:: Source text ::
-=-=-=-=-

Welcome to the CABE and I say that sincerely!!!! We were all appalled at the hacksaw deal but sounds like you own it and are wanting to learn so hoping you stick around.


----------



## old hotrod (Oct 22, 2013)

Please check your pms


----------



## rustyspoke66 (Oct 22, 2013)

Stick with it. The Cabe is a great site with tons of knowledge.


----------



## GTs58 (Oct 22, 2013)

rustyspoke66 said:


> Stick with it. The Cabe is a great site with tons of knowledge.




+1

And if you were called names or harassed on eBay by its members thru the eBay message board the proof is recorded. I would report those self righteous idiots to eBay and they will be history. Once they are banned it would be like taking the drug away from a heroin junkie. There is absolutely no excuse for that kind of BS behavior on eBay, or on a bike forum. 
Here is another little hobby I got involved in. Cut up bike frames make very cool wind chimes along with nice lamp poles for outdoor lighting.  

Quote from your listing:    Hi,we appreciate your passion and you taking the time to share your thoughts and opinions in a positive way,we have been threatened,called names,called liars etc,we have read all the posts good and bad on the "----" websight


----------



## mike j (Oct 23, 2013)

rustyspoke66 said:


> Stick with it. The Cabe is a great site with tons of knowledge.



  That says it all, in a few words. I agree completely. I hope that hacksaw was sharp, so it was over quickly.


----------



## dave the wave (Oct 23, 2013)

now that you have admitted your guilt,how may we help you and your son?

-=-=-=-=-

:: Data for review ::
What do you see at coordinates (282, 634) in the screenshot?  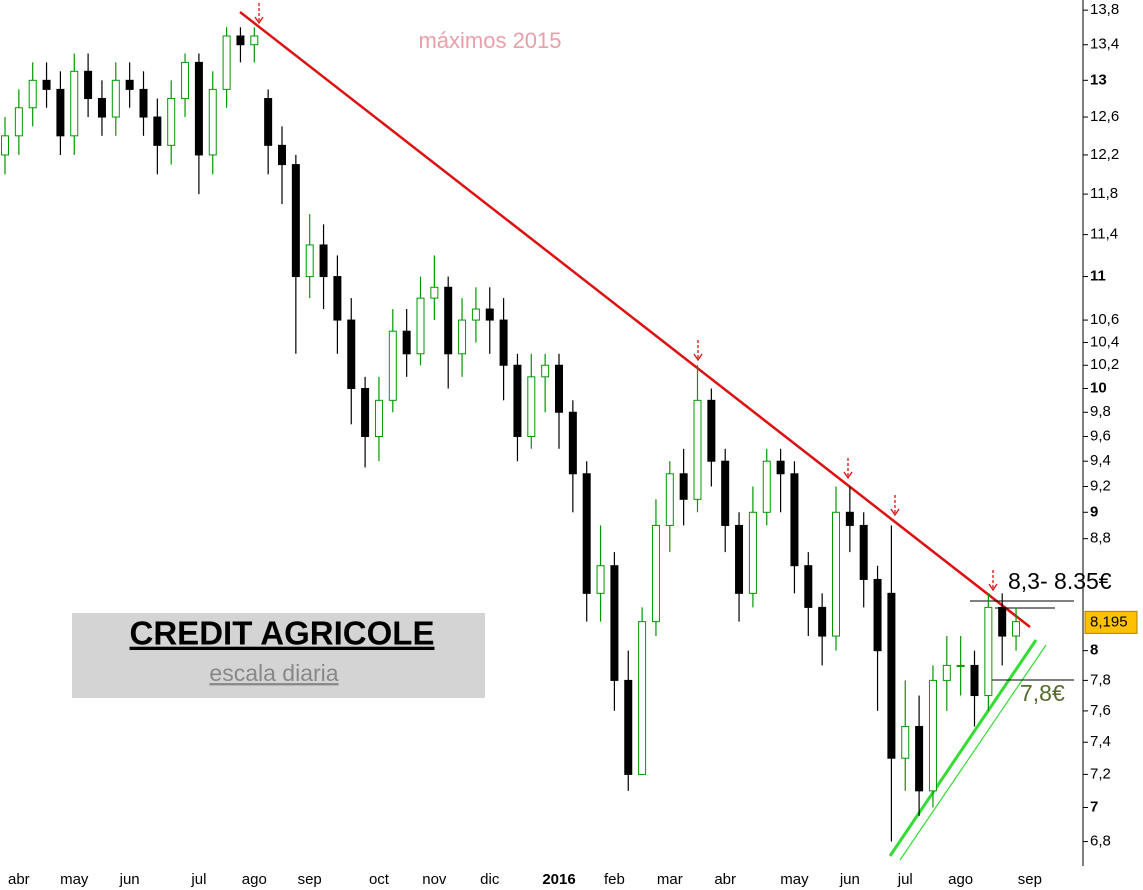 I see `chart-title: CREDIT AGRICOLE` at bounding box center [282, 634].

-=-=-=-=-

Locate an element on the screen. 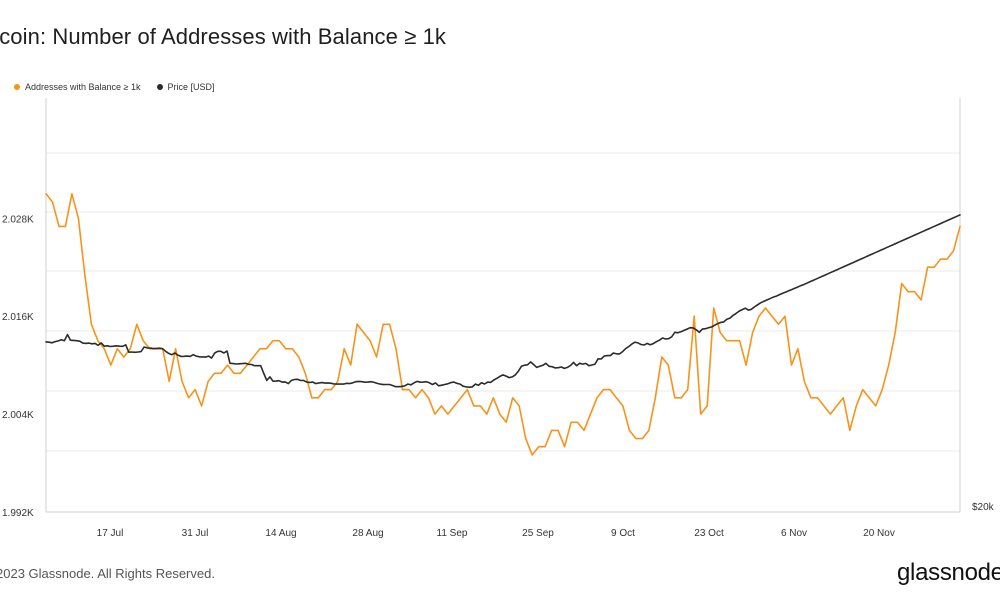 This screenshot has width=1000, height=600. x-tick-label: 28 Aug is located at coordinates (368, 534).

-=-=-=-=-

:: Questions to answer ::
- A) Repeat the forum thread word for word from "Here is another" to "j (Oct 23, 2013)".
- B) Translate this sentence from the forum thread into Spanish: "Cut up bike frames make very cool wind chimes along with nice lamp poles for outdoor lighting."
- C) List every username that appears with a date in a post heading of the forum thread.

:: Written answers ::
- A)
Here is another little hobby I got involved in. Cut up bike frames make very cool wind chimes along with nice lamp poles for outdoor lighting.  

Quote from your listing:    Hi,we appreciate your passion and you taking the time to share your thoughts and opinions in a positive way,we have been threatened,called names,called liars etc,we have read all the posts good and bad on the "----" websight


----------



## mike j (Oct 23, 2013)

- B) Los cuadros de bicicleta cortados hacen carillones de viento muy geniales, además de bonitos postes de lámpara para iluminación exterior.

- C)
old hotrod
rustyspoke66
GTs58
mike j
dave the wave